Conflicts can arise if you feel a neighbor’s tree has become a nuisance or a danger to your property, but it’s important to know your rights and responsibilities before taking any drastic measures.
Tree laws vary from state to state (and neighborhood to neighborhood, depending on the bylaws of your homeowners association), but there are general standards defining what you can and can’t do.
But let’s just look at the state level.
All states allow you to trim branches and limbs that are hanging over your property, but you can’t trim them beyond the property line. But beware: if you harm the structural integrity or appearance of the tree in the process, you could be found liable for up to three times its value.

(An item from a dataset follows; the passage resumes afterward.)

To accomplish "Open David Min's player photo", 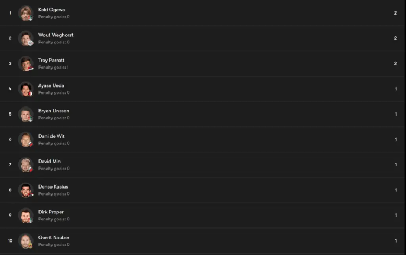I will 26,165.
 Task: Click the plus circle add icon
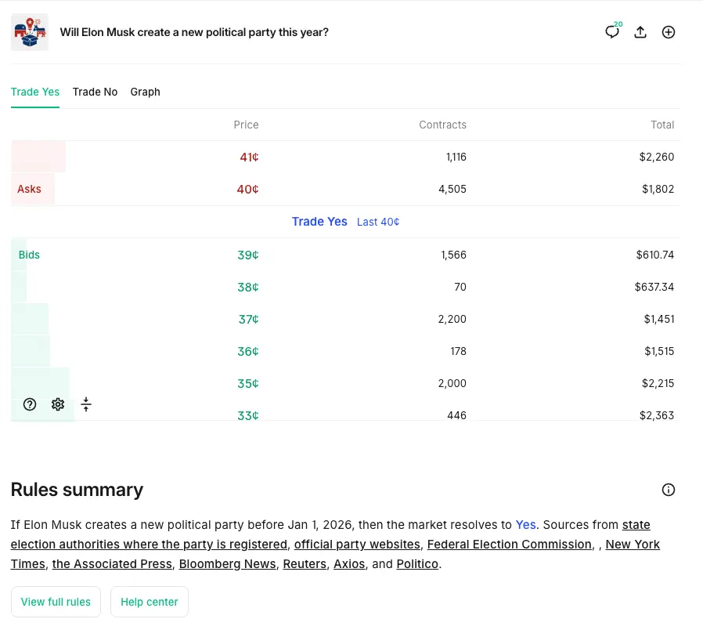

Therefore, it’s always recommended to do the neighborly thing and first discuss the issue with the tree’s owner. Mutually agreeing to a plan of action or giving them the opportunity to do the work could protect you from a potential legal claim.
Dangerous trees are another story. If a tree or limb falls and damages your property, the tree owner may be liable. So try to protect yourself—if there’s a dispute, the court will probably apply a “reasonable care” standard.
What’s that? Well, the tree owner is expected to make reasonable inspections to make sure the trees are safe, and should cut back branches or roots if they have the potential to cause injury or damage. If in the court’s judgment a reasonable person could not have foreseen damages, the tree owner will not be held liable.
When it comes to leaves, they’re considered a natural product. The owner of the tree is not responsible for their actions, even if they’re clogging up your gutters and drains. However, if the leaves are coming from branches overhanging your property, you can trim the branches as mentioned earlier.
In some cases, a trunk grows large enough to cross the property line and becomes a boundary tree with shared ownership. In this case, owners have to agree on any work that affects the whole tree.
If you have spoken to your neighbor about the tree, and nothing has been done, it may be considered a legal nuisance (as it interferes with your use and enjoyment of your own property). In that case, civil action may be appropriate.